EXERCISE BRIEF: Output every line below without omitting or altering anything.

Source records:
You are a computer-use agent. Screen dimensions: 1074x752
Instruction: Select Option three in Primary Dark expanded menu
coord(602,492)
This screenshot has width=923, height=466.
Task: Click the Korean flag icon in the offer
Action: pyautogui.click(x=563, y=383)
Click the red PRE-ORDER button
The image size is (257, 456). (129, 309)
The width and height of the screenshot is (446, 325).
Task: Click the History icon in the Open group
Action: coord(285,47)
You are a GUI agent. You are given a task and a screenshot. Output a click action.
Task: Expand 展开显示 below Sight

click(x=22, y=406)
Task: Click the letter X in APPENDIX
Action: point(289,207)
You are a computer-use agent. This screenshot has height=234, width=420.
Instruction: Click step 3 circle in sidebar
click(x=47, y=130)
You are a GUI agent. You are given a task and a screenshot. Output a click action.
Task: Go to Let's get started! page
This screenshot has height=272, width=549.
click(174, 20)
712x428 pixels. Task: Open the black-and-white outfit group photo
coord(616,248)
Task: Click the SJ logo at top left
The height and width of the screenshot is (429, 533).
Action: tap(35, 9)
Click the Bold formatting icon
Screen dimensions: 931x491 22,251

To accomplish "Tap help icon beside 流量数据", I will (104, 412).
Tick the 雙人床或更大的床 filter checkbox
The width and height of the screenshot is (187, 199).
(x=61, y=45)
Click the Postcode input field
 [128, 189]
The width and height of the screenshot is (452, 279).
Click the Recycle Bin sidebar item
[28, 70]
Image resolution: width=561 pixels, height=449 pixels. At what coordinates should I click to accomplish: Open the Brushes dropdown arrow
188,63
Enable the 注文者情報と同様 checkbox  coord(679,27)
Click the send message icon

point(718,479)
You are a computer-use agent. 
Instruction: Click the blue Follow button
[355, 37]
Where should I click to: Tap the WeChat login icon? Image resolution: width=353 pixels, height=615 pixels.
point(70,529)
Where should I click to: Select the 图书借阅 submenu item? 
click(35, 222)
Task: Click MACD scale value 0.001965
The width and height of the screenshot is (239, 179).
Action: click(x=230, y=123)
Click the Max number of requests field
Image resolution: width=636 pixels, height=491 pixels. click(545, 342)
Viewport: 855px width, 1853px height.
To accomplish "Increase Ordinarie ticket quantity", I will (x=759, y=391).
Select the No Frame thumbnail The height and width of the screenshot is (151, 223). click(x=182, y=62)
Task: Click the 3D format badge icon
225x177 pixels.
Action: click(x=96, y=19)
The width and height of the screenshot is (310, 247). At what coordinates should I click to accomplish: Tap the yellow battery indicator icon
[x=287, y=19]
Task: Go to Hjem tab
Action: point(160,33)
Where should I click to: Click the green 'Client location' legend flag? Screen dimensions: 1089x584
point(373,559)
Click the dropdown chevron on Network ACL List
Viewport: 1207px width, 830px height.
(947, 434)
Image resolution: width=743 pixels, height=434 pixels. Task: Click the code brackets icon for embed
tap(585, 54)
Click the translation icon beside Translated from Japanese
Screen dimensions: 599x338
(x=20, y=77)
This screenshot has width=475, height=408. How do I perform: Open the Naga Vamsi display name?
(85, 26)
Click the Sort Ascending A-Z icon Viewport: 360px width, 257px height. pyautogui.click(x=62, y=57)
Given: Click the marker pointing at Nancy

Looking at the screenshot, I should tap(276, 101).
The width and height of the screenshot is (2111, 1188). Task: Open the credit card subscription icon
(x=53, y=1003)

COMPLETED EXERCISE:
You are a computer-use agent. Screen dimensions: 1074x752
Instruction: Select Option three in Primary Dark expanded menu
coord(602,492)
This screenshot has width=923, height=466.
Task: Click the Korean flag icon in the offer
Action: pyautogui.click(x=563, y=383)
Click the red PRE-ORDER button
The image size is (257, 456). (129, 309)
The width and height of the screenshot is (446, 325).
Task: Click the History icon in the Open group
Action: coord(285,47)
You are a GUI agent. You are given a task and a screenshot. Output a click action.
Task: Expand 展开显示 below Sight

click(x=22, y=406)
Task: Click the letter X in APPENDIX
Action: point(289,207)
You are a computer-use agent. This screenshot has height=234, width=420.
Instruction: Click step 3 circle in sidebar
click(x=47, y=130)
You are a GUI agent. You are given a task and a screenshot. Output a click action.
Task: Go to Let's get started! page
This screenshot has height=272, width=549.
click(174, 20)
712x428 pixels. Task: Open the black-and-white outfit group photo
coord(616,248)
Task: Click the SJ logo at top left
The height and width of the screenshot is (429, 533).
Action: tap(35, 9)
Click the Bold formatting icon
Screen dimensions: 931x491 22,251

To accomplish "Tap help icon beside 流量数据", I will (104, 412).
Tick the 雙人床或更大的床 filter checkbox
The width and height of the screenshot is (187, 199).
(x=61, y=45)
Click the Postcode input field
 [128, 189]
The width and height of the screenshot is (452, 279).
Click the Recycle Bin sidebar item
[28, 70]
Image resolution: width=561 pixels, height=449 pixels. At what coordinates should I click to accomplish: Open the Brushes dropdown arrow
188,63
Enable the 注文者情報と同様 checkbox  coord(679,27)
Click the send message icon

point(718,479)
You are a computer-use agent. 
Instruction: Click the blue Follow button
[355, 37]
Where should I click to: Tap the WeChat login icon? Image resolution: width=353 pixels, height=615 pixels.
point(70,529)
Where should I click to: Select the 图书借阅 submenu item? 
click(35, 222)
Task: Click MACD scale value 0.001965
The width and height of the screenshot is (239, 179).
Action: click(x=230, y=123)
Click the Max number of requests field
Image resolution: width=636 pixels, height=491 pixels. click(545, 342)
Viewport: 855px width, 1853px height.
To accomplish "Increase Ordinarie ticket quantity", I will (x=759, y=391).
Select the No Frame thumbnail The height and width of the screenshot is (151, 223). click(x=182, y=62)
Task: Click the 3D format badge icon
225x177 pixels.
Action: click(x=96, y=19)
The width and height of the screenshot is (310, 247). At what coordinates should I click to accomplish: Tap the yellow battery indicator icon
[x=287, y=19]
Task: Go to Hjem tab
Action: point(160,33)
Where should I click to: Click the green 'Client location' legend flag? Screen dimensions: 1089x584
point(373,559)
Click the dropdown chevron on Network ACL List
Viewport: 1207px width, 830px height.
(947, 434)
Image resolution: width=743 pixels, height=434 pixels. Task: Click the code brackets icon for embed
tap(585, 54)
Click the translation icon beside Translated from Japanese
Screen dimensions: 599x338
(x=20, y=77)
This screenshot has width=475, height=408. How do I perform: Open the Naga Vamsi display name?
(85, 26)
Click the Sort Ascending A-Z icon Viewport: 360px width, 257px height. pyautogui.click(x=62, y=57)
Given: Click the marker pointing at Nancy

Looking at the screenshot, I should tap(276, 101).
The width and height of the screenshot is (2111, 1188). Task: Open the credit card subscription icon
(x=53, y=1003)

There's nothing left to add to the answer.